▶ TEXT UNDER STUDY
Recipe/technique for real hearth baking?

I've started a monthly cooking group with my friends. Our theme this month is hearth cooking. We'll be cooking in an open fireplace – there's also a small grill.

Any suggestions for recipes or techniques that are suited to this equipment and style of baking?

 

Thanks,

Chris

LindyD's picture
LindyD

Hi Chris, since you plan on baking in an open fireplace, I think your best bet is one of the no-knead recipes which are baked in a cast iron dutch oven.

I think the biggest challenge is going to be keeping the bread from either burning or underbaking.  Do you have an apparatus in your fireplace which would allow you to hang the dutch oven above the coals?

Here's the result from one experiment which set the dutch oven on the coals.

ClimbHi's picture
ClimbHi

"The Magic of Fire - Hearth Cooking" is a pretty good book. It covers various hearth cooking techniques, including some pretty unusual ones like suspending a roasting chicken on a string in front of the fire, and giving it a spin. It'll wind/unwind for a pretty long time between "windups" and, in effect, spit roast. I'd recommend this book to anyone who wants to turn out great meals using a wood fire.

As others have suggested, a dutch oven is great for bread, stews, deserts, you name it. A Tuscan grill" (a cast iron grill surface on legs for camp fire or fireplace use) is also a good piece of equipment for this type of cooking. You can also roast directly in the coals -- roasted onions are teriffic, as are potatoes and other root veggies. Roast peppers by placing them near, or even on, coals. The old scout standby of roasting meals in foil can yeild some surprisingly wonderful results -- roast beef or chicken together with veggies & seasoning in the same packet.

A fireplace with a hearth in front, where you can rake coals from the fire without burning the house down, is helpful. Otherwise, building the fire off to one side and using the other side of the fireplace for coal cooking works pretty well.

▶ QUESTIONS ON THE MATERIAL
[a] In the hearth cooking thread, do these statements agree with it? (i) The group will cook in an open fireplace that also has a small grill. (ii) LindyD recommends baking a no-knead bread on a baking stone. (iii) ClimbHi suggests roasting peppers near or on the coals. For each, answer yes or no and quote the words of the thread that settle it.
[b] Translate this sentence from the hearth cooking thread into Spanish: "A fireplace with a hearth in front, where you can rake coals from the fire without burning the house down, is helpful."
[c] Write the next part of the hearth cooking thread, picking up after its last sentence.

(Stored records)
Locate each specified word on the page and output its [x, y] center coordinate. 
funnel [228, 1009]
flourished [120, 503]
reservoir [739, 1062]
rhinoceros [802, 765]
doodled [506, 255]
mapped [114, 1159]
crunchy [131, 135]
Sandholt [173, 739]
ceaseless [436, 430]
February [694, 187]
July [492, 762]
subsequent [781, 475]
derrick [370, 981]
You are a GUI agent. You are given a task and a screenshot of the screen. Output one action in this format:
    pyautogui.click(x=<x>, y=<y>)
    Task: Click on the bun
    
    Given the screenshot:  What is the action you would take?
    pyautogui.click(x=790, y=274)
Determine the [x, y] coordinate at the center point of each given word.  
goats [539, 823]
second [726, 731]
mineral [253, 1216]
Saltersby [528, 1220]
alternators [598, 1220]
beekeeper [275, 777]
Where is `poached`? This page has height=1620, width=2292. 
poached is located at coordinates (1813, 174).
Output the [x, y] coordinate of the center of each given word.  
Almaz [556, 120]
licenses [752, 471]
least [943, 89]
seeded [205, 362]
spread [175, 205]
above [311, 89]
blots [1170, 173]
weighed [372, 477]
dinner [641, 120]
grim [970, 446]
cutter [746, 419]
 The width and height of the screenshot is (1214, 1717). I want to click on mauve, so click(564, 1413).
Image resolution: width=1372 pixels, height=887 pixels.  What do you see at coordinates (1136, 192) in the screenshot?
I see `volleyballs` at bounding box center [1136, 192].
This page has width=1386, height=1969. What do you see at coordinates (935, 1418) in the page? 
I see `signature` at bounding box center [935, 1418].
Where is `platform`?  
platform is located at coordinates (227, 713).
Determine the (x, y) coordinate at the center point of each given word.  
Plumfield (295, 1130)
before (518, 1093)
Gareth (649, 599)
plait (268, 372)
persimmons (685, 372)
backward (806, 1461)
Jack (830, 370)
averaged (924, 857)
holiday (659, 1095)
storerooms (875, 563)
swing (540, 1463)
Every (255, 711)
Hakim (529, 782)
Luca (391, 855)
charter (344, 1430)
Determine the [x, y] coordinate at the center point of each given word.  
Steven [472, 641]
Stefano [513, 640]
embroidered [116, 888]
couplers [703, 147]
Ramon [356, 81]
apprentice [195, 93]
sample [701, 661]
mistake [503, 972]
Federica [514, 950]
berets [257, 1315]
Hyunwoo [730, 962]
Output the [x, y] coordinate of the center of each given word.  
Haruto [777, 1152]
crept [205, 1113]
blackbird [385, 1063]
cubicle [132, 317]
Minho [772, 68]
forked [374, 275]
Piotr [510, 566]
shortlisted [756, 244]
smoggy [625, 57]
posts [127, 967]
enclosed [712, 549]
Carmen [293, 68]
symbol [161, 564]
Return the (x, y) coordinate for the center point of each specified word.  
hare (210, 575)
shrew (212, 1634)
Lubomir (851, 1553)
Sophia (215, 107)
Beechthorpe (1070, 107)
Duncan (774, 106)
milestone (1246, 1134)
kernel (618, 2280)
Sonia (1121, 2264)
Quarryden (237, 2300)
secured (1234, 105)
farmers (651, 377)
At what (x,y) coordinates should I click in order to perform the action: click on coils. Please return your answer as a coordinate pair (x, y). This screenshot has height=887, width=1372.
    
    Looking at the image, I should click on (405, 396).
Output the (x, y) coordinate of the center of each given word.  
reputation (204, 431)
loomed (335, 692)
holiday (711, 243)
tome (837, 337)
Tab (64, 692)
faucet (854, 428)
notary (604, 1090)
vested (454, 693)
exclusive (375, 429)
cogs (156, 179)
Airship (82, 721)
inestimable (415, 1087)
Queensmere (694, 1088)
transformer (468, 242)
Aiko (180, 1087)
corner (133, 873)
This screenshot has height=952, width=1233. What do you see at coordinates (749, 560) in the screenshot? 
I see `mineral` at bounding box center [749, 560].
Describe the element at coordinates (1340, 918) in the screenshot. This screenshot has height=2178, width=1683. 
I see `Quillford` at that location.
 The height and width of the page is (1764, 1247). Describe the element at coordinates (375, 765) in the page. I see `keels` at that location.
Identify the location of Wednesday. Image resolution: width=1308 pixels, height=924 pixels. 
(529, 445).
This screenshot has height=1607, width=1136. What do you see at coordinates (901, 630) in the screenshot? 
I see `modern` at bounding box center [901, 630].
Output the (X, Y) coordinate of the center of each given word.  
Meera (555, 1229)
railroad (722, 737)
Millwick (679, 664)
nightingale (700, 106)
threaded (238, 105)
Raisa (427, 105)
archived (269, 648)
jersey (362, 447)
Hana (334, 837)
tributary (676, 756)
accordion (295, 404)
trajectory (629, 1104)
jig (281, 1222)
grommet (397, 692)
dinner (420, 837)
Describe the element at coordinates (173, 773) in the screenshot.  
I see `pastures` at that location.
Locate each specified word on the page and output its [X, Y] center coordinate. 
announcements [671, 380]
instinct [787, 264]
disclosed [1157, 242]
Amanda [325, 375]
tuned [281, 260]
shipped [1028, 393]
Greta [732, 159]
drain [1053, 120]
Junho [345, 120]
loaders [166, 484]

▶ REPLIES
[a]
(i) Yes: "We'll be cooking in an open fireplace – there's also a small grill."
(ii) No: "one of the no-knead recipes which are baked in a cast iron dutch oven."
(iii) Yes: "Roast peppers by placing them near, or even on, coals."

[b] Resulta útil una chimenea con una solera al frente, donde se puedan rastrillar las brasas del fuego sin incendiar la casa.

[c]
ClimbHi
Pittsburgh, PA

OldWoodenSpoon's picture
OldWoodenSpoon

As we used to teach it:  Make a hamburger patty, and put it onto a square of foil about 2.5 times the size of the patty.  Slice/Dice a small (brushed clean) potato and pile on top.  Add some salt, pepper, sliced carrots and chopped fresh onion.  You can also add mushrooms if you like them (I do), and/or cream of mushroom soup if there are enough of you to share a can and use it up.  Fold up the foil square into a pouch for all the ingredients and put it in a hot part of the coals without putting it directly into the heart of the fire.  Let it cook till the carrots and potatoes are tender.

We always ate them right out of the foil with just a spoon so it woul not poke holes in the foil.  Then you could roll up the foil into a pack-it-out ball, lick then wash the spoon and be done.

Thanks for the trip back to memory lane.  This would probably be more appropriate for a family cookout or camping trip than your  group cook-along though.
OldWoodenSpoon

ClimbHi's picture
ClimbHi

"This would probably be more appropriate for a family cookout or camping trip than your  group cook-along though"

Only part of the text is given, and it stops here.